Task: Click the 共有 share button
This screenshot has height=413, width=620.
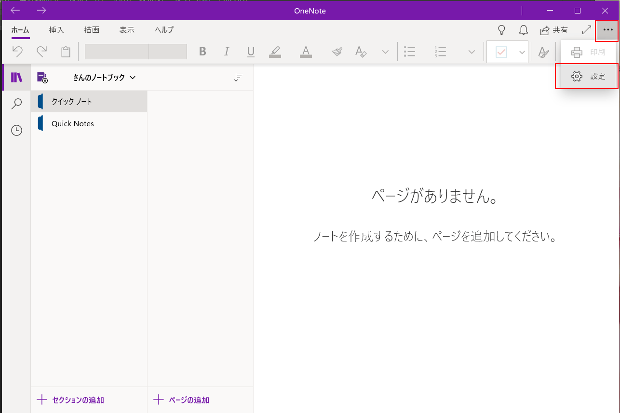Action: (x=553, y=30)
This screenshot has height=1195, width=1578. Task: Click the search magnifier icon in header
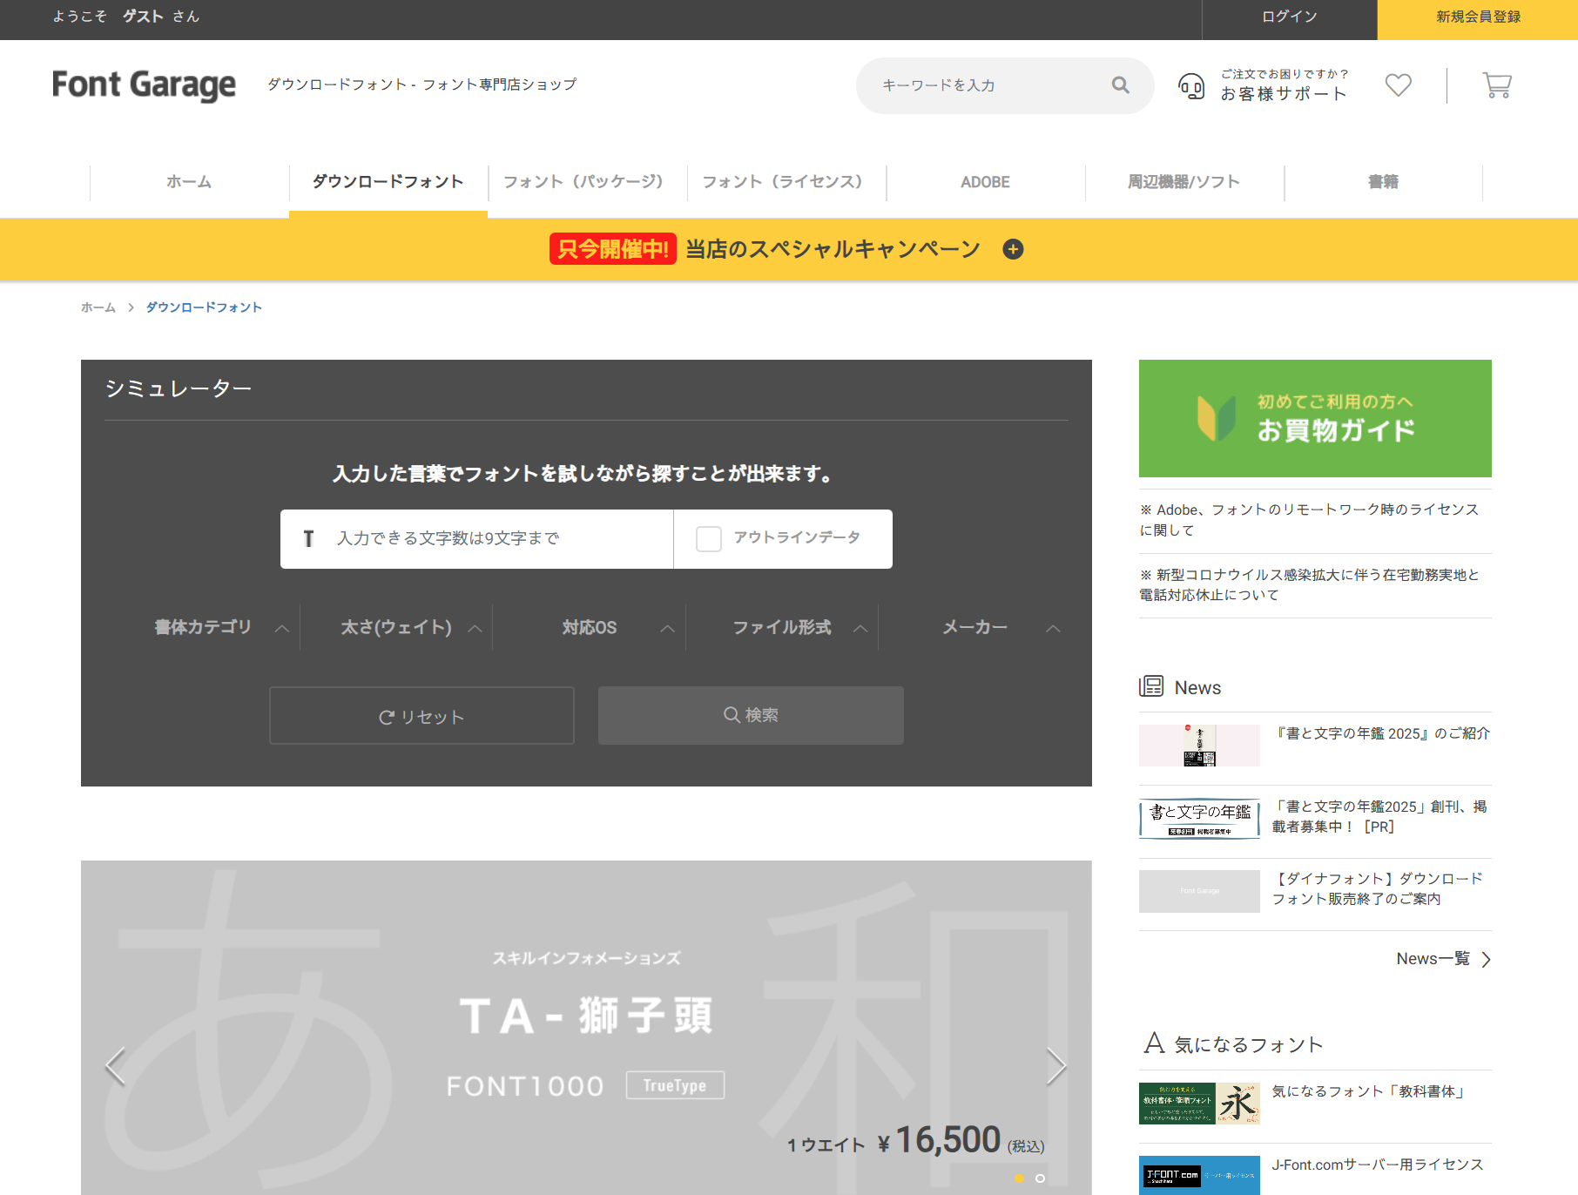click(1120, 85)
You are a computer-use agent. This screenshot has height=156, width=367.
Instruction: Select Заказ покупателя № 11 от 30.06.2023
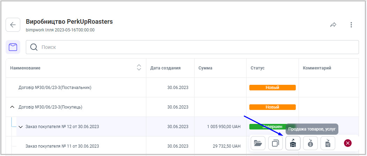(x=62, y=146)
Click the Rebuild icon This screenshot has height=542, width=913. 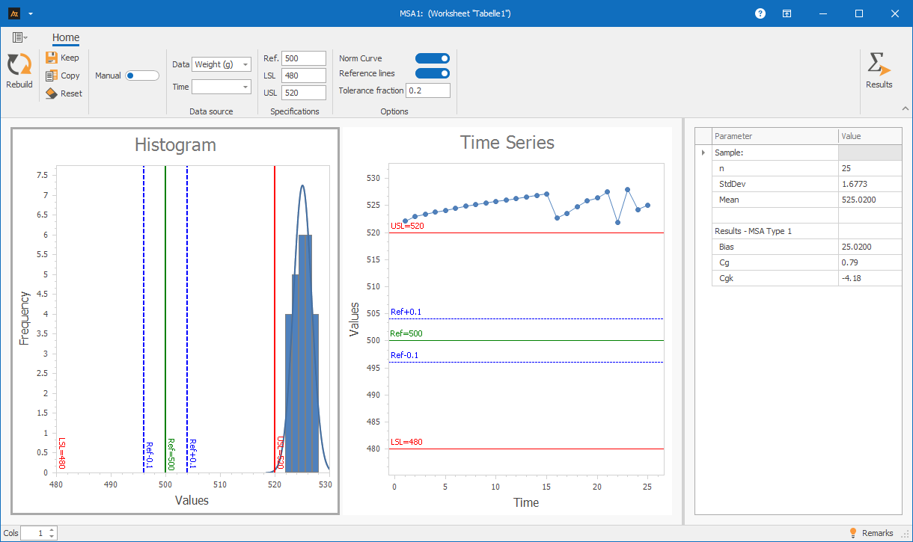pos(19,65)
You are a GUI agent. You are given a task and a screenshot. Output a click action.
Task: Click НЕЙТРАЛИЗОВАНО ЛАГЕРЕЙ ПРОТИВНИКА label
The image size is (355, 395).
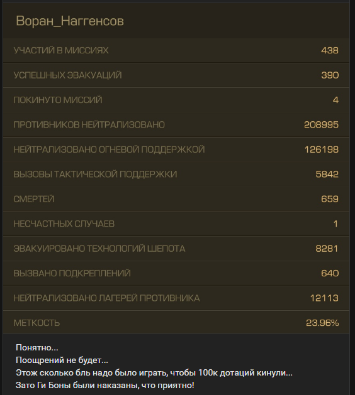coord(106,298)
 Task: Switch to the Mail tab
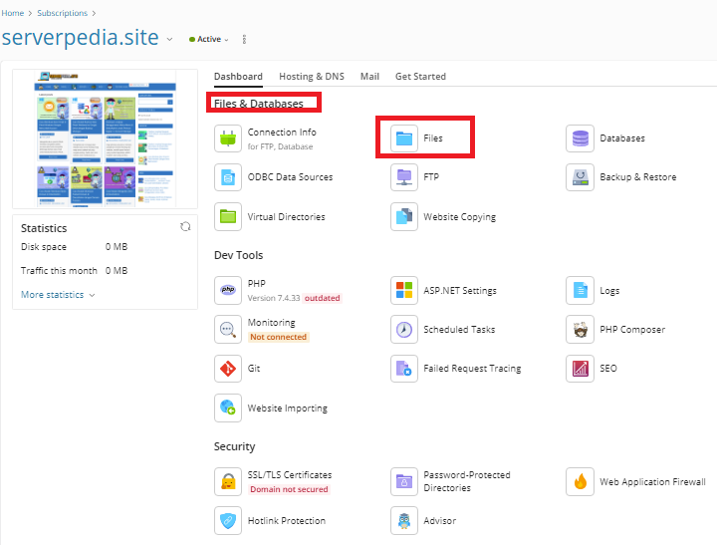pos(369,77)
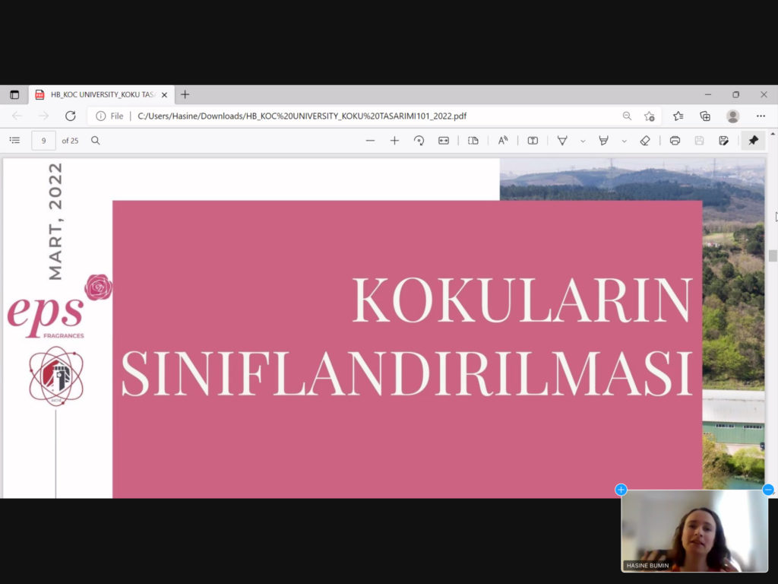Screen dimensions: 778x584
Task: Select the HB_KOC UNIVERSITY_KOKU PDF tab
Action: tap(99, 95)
◆ ◆ ◆
- **Task objective**: A word-for-word repeat of the lines from the line with "Task: Click НЕЙТРАЛИЗОВАНО" to the last line of the data, both ends included and pictures left out, is all that should appear.

- **Response for this exercise**:
Task: Click НЕЙТРАЛИЗОВАНО ЛАГЕРЕЙ ПРОТИВНИКА label
The image size is (355, 395).
coord(106,298)
 Task: Switch to the Mail tab
pos(369,77)
Screen dimensions: 778x584
Task: Select the HB_KOC UNIVERSITY_KOKU PDF tab
Action: tap(99, 95)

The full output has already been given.